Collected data
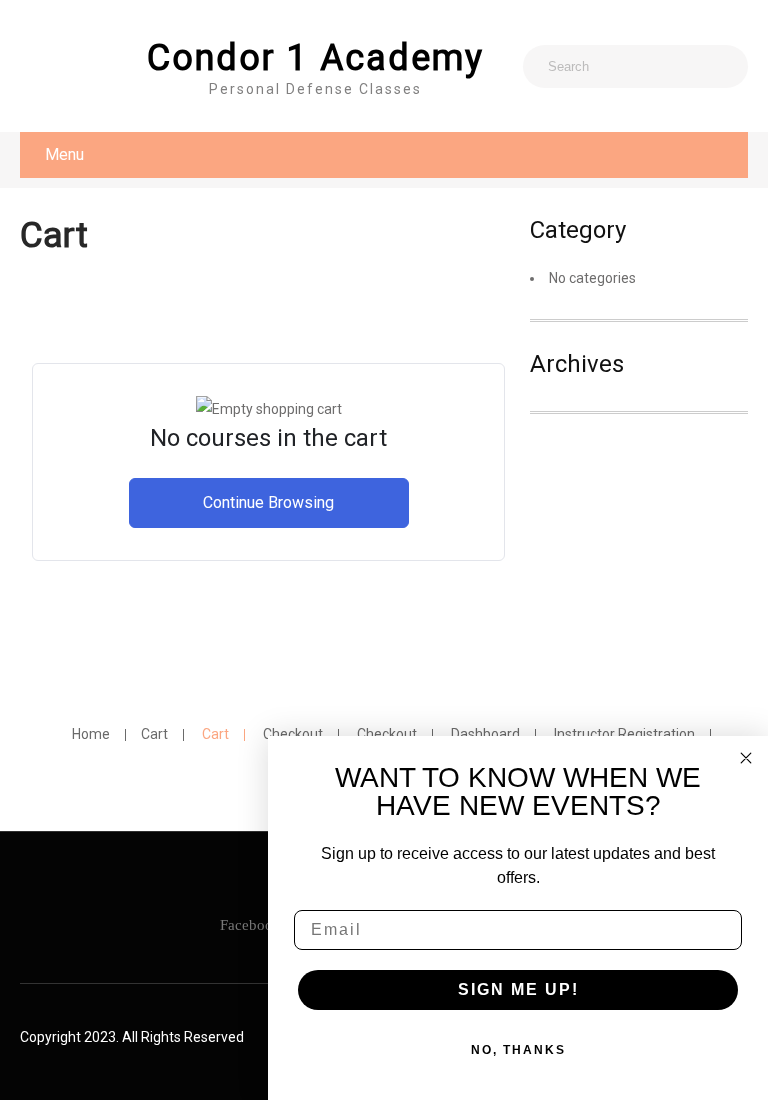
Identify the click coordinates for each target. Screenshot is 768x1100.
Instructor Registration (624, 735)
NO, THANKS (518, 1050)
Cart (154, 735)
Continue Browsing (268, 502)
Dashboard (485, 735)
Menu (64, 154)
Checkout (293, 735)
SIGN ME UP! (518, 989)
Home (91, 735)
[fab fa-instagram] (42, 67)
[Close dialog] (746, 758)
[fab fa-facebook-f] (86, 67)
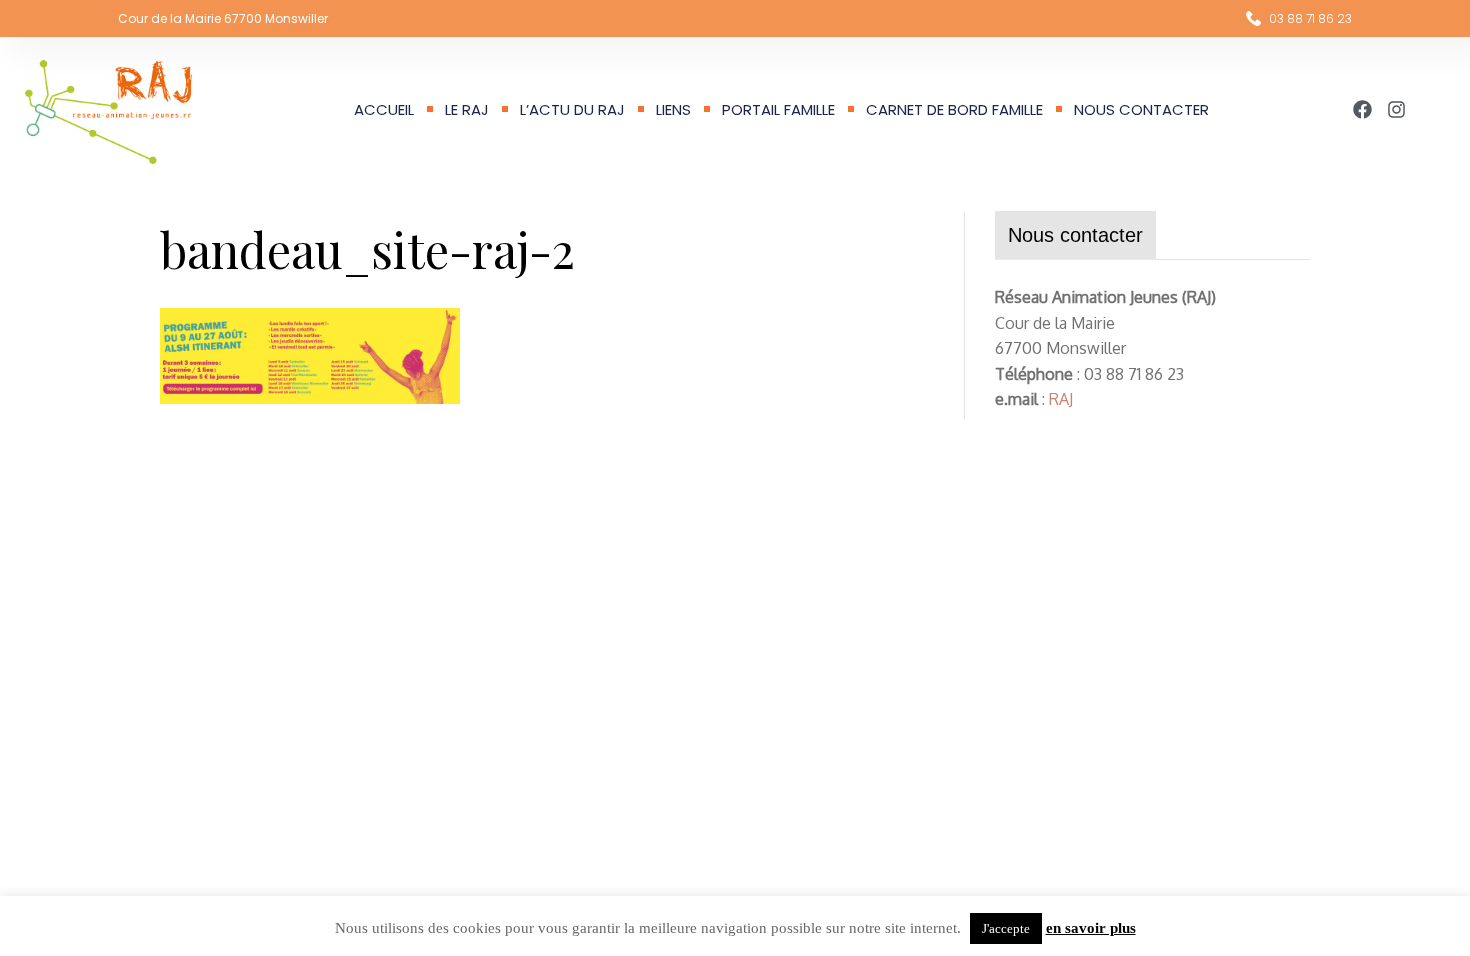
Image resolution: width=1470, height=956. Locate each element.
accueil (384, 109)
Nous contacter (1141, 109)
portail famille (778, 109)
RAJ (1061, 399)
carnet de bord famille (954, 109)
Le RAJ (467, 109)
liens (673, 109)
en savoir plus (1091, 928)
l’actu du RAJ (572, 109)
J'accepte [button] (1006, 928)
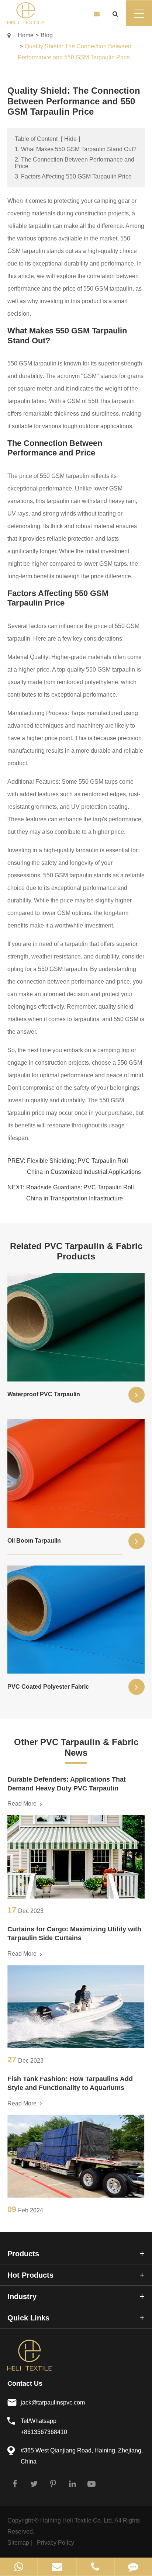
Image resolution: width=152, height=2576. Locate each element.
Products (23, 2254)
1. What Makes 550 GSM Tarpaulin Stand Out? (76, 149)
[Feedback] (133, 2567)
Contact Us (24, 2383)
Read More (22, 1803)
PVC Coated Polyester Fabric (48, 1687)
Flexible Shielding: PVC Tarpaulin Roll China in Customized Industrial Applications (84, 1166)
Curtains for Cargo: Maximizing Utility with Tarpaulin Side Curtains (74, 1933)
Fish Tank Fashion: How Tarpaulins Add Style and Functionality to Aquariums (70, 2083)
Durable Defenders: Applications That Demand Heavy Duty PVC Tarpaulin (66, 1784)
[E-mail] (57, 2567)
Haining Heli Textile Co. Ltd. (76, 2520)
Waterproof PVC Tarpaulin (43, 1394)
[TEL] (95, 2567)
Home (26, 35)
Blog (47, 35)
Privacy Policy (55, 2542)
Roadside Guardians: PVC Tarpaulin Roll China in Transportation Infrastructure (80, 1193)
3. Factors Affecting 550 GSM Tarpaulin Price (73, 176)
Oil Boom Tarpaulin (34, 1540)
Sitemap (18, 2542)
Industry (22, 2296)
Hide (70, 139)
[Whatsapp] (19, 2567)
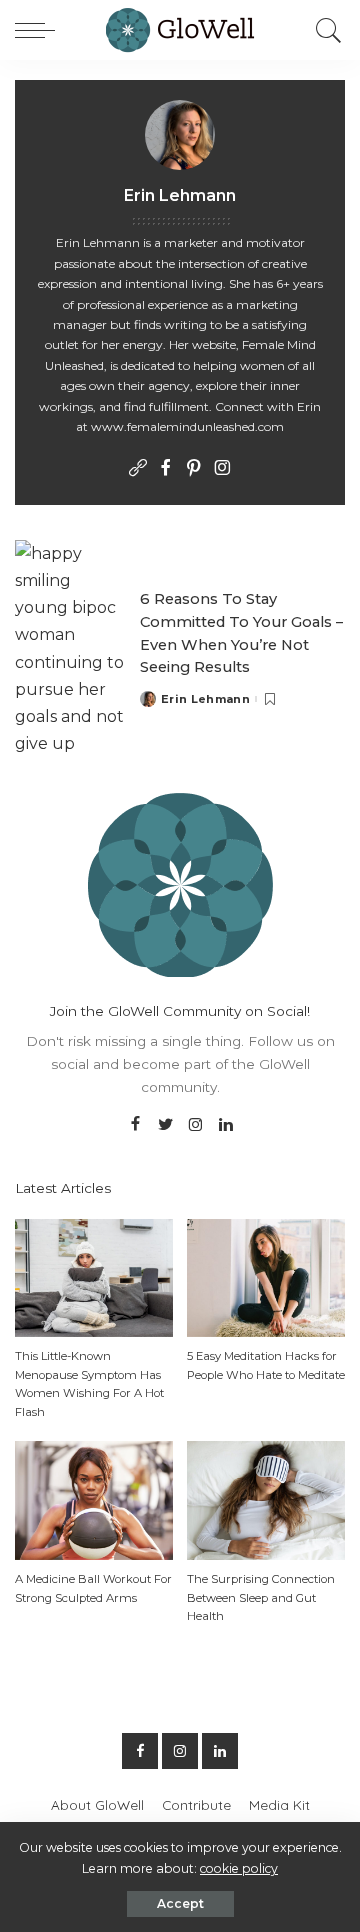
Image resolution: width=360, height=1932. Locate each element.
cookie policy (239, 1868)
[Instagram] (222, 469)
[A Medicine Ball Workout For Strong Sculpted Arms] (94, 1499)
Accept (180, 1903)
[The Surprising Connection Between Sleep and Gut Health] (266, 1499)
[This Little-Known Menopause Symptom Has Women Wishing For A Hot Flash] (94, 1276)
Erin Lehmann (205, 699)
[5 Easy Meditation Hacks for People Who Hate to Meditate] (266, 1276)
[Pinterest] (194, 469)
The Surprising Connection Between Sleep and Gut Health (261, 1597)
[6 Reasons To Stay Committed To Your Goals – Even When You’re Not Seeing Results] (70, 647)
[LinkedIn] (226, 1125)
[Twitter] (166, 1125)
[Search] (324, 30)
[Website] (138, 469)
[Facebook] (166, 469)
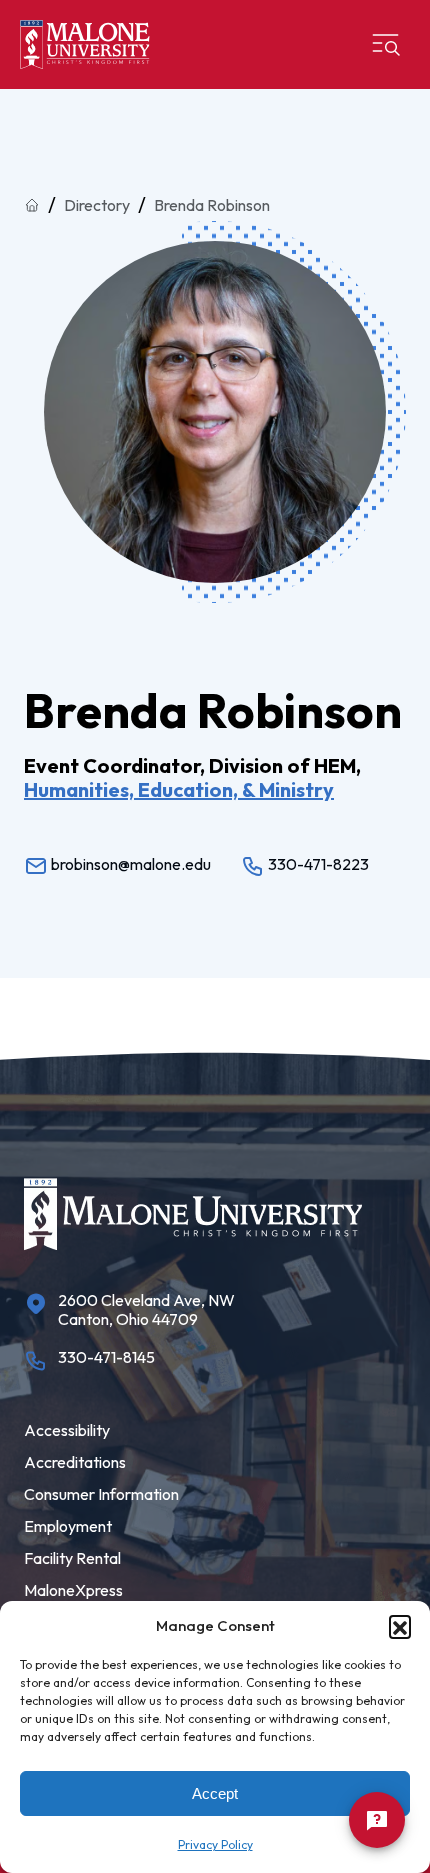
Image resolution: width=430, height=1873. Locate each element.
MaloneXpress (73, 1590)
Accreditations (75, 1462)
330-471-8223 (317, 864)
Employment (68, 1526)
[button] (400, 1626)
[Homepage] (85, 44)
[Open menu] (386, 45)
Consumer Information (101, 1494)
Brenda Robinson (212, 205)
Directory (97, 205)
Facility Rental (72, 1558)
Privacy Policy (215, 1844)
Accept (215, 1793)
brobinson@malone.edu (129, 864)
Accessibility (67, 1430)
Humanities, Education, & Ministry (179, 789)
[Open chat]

- _WHAT THIS TASK INVOLVES_
Each line of the data that holds "Health" should be reported.

- _SOLUTION TO THE PROBLEM_
[The Surprising Connection Between Sleep and Gut Health] (266, 1499)
The Surprising Connection Between Sleep and Gut Health (261, 1597)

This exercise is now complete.